「お国」はどちら?
『こころ』の舞台は明治時代末期。語り手である「私」が出会った「先生」が背負う昏い秘密をめぐる物語だ。維新と呼ばれた革命の時代の終焉とともに、主人公2人の運命も強く揺さぶられていく。
明治。それは私たちの先祖が〝日本人〟を自覚したであろう時代。日本語のあり方についても実験と議論がなされ、近代日本文学が産声を上げた時代でもあった。

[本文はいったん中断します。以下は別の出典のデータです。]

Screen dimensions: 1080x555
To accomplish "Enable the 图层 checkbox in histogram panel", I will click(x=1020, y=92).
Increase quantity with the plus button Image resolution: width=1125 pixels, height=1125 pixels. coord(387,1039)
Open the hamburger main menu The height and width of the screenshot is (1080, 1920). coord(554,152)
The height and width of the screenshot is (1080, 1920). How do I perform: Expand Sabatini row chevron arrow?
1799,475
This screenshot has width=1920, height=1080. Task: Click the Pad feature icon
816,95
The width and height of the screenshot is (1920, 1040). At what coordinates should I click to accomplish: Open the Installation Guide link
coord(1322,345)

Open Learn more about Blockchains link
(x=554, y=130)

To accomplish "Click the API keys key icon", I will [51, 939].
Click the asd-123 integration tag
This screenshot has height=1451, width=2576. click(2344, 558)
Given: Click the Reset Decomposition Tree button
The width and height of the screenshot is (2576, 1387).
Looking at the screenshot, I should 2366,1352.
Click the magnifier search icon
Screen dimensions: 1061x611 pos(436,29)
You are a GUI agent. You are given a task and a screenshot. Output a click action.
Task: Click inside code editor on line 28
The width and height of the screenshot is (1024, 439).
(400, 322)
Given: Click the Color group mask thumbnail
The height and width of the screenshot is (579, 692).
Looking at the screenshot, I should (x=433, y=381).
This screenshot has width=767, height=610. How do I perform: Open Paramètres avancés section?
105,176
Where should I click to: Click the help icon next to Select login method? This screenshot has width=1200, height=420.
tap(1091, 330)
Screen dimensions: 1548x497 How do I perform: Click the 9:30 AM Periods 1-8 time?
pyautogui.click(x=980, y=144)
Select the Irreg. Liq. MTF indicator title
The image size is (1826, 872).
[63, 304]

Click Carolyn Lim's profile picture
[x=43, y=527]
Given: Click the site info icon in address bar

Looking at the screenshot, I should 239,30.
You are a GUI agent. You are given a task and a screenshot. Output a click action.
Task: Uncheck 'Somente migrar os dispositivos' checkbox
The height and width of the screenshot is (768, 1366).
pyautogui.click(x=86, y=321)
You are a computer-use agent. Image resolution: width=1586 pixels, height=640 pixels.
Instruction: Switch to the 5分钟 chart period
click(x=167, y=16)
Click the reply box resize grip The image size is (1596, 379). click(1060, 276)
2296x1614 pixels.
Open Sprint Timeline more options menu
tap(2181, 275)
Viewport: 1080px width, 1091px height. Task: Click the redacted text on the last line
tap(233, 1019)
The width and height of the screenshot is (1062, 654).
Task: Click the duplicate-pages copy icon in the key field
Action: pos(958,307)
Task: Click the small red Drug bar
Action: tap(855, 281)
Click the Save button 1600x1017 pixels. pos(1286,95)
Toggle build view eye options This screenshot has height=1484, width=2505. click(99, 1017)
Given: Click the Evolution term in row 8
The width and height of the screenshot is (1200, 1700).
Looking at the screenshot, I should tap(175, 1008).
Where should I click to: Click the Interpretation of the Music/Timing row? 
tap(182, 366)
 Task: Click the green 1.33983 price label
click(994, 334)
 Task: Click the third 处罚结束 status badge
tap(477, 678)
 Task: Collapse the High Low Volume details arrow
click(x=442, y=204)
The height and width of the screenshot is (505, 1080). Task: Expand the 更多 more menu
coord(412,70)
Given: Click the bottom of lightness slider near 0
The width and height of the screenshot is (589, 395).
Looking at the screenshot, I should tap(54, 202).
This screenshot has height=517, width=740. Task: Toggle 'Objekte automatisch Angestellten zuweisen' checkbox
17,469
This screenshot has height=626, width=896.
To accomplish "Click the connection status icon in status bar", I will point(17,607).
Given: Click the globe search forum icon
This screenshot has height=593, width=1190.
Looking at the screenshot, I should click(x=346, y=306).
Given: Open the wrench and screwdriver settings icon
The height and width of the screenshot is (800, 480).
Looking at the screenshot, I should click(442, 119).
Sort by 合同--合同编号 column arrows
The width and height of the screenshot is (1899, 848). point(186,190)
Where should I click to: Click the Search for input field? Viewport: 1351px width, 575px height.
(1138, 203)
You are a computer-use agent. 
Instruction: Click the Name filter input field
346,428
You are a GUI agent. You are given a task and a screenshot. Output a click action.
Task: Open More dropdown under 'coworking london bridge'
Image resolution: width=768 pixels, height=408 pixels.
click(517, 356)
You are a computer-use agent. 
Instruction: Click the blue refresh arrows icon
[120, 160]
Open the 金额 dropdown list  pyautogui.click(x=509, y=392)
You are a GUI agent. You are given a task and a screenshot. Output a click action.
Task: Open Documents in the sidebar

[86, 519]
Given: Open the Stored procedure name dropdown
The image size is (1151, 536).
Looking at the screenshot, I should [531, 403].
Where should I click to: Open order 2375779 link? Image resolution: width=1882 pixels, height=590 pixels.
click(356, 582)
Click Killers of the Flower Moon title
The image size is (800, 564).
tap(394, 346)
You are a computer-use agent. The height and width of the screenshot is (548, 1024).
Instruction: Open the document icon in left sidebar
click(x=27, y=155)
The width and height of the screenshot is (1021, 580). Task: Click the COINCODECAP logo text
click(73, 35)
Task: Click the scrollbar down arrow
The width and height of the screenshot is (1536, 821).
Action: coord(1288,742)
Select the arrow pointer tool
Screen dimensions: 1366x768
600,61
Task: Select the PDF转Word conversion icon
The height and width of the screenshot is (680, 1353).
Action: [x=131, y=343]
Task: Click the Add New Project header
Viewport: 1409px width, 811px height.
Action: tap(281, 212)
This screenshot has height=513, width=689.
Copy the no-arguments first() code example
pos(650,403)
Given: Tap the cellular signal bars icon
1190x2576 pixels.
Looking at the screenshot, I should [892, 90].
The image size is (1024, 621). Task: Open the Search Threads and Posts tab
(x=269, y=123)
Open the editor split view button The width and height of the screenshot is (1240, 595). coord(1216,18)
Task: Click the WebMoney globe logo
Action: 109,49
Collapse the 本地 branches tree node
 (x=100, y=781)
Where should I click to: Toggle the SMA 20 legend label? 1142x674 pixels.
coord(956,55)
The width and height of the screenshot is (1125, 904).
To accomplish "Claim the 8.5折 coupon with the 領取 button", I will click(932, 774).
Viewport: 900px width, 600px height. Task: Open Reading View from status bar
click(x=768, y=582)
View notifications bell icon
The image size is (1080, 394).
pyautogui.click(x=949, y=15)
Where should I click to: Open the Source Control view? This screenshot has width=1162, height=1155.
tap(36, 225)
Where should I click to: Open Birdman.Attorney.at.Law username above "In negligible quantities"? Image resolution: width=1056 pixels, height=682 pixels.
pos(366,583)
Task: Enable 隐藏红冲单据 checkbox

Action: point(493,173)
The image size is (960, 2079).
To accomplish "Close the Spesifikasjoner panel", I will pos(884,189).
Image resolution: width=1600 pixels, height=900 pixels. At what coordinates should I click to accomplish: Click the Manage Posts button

作中、鳥取生まれの父と東京の母を持つという「先生」の奥さんが、自らを指して『本当いうと合の子なんですよ』と言うシーンがある。この時代、「国はどこ?」と問われれば、それは十中八九、日本国内の郷里を意味しただろう。ほとんど地ならしされたように、各地の文化や特色が希薄になった令和の現代では、たまたま鳥取に生まれたことは、さほど特筆すべき個性にはならない。しかし、江戸期の幕藩体制と熾烈な内戦がつい数十年前に終わったばかりの当時、それは個人を示す重大な〝属性〟だったに違いない。現代人が「日本」という一語に託してシンプルなひとまとまりだと思い込んでいるこの国は、わずか100年ちょっと前まで、もっと複雑に多様な歴史と風俗が絡み合った、混沌とした集合体だったのだ。
今春、国内最後の明治生まれの男性が亡くなったというニュースが流れた。明治は遠くになりにけり。しかし百年たとうが千年たとうが変わらないものはある。普遍的な人間の「こころ」を足掛かりに、作中の時代感覚を想像することは、読書の大きな醍醐味のひとつだ。